There are eight billion of us on Earth. That is a “miscellaneous” eight billion, so much blood will be shed, yes. The world of Islam is the most eager for this blood shedding today, and it is rightly feared. Nevertheless, something worse is looming on the horizon - a Gulag brought about by modern technology. The followers of Muhammad are not capable of this. But then there are the Chinese, who may not be particularly bloodthirsty, but are ruthless. Nor do they value freedom. This is what I fear most. Moreover, therein lies the unheard-of danger - that Russia will not permanently conspire with China. Russia must be dragged to the side of the West (after defeating it in the war with Ukraine, of course). I know how unbelievable it sounds today; the Russians would have to demolish Lupianka like the Bastille. However, I believe in Christian civilisation; it is the only ray of optimism. That is why wars also bring hope. Because when they cease entirely, “the world of tribes or herds will end, and the world of termite mound will begin” (these are some of the last words of Bogusław Wolniewicz). The queen will probably be Chinese, and we will become workers with strictly defined functions. Let us conclude in Roman terms: Si vis pacem, para bellum (“If you want peace, prepare for war”).

 

 


[1] S. Lem, 2006, web conference.

[2] L. Kołakowski, O przemocy, [in], Mini wykłady o maxi sprawach. Kraków 2009, p. 74-75.

[3] cf. H. Elzenberg, Naród i wojna, „Etyka”, t. 25/ 1990 (selection from manuscripts and edited by Z. Musiał), p. 73-74; cf. U. Schrade, Międzywojenna polska myśl narodowa. Kraków 2004, p. 46-71.

[4] J. de Maistre, Wieczory petersburskie, translated by M. Bucholc, Warszawa 2011, p. 254.

[5] cf. J. M. Bocheński, Założenia etyki wojskowej, [in], Katastrofa pacyfizmu. (Antyk) Lublin, Śląsk, Warszawa 1989, p. 13-21.

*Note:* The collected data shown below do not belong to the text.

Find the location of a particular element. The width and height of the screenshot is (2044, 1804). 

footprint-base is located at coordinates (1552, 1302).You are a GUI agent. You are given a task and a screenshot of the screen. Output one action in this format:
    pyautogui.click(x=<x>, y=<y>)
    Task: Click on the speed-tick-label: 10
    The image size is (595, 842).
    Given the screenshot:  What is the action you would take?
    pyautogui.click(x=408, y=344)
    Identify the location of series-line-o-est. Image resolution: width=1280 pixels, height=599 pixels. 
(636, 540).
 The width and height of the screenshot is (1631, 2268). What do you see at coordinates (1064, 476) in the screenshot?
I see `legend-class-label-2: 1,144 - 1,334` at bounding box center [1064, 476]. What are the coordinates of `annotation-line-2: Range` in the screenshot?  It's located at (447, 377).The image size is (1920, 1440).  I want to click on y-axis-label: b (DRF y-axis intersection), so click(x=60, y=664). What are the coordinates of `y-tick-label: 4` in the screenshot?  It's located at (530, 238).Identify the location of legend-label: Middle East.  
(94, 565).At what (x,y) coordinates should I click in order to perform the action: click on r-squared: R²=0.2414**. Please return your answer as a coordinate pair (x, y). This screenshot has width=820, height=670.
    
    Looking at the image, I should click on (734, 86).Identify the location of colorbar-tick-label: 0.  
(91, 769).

[6] Arystoteles, Polityka, ks. VII, 1334a, [in]: Dzieła wszystkie, t.6., Warszawa 2001, p. 207 (translated by L. Piotrowicz).

[7] H. Elzenberg, Naród i wojna, op. cit., s. 75.

[8] J. de Maistre, Wieczory petersburskie, op. cit., p. 253 (cf. the entire Rozmowa siódma).

[9] cf. L. Gumplowicz, System socjologii. Warszawa 2013 (cf. especially from Book III – Żywioły społeczne i związki ich ustrojowe, from p. 217 to 388.

[10] A. de Tocqueville, O demokracji w Ameryce, translated by M. Król. Warszawa 1976, p. 443.

[11] cf. I. Kant, Rozprawy z filozofii historii, translated by T. Kupś et alia. Kęty 2005, p. 34.

[12] cf. J. de Maistre, op. cit., p. 251.

[13] J. M. Bocheński, Wspomnienia. Komorów 2008 (1994), p. 19; also 247.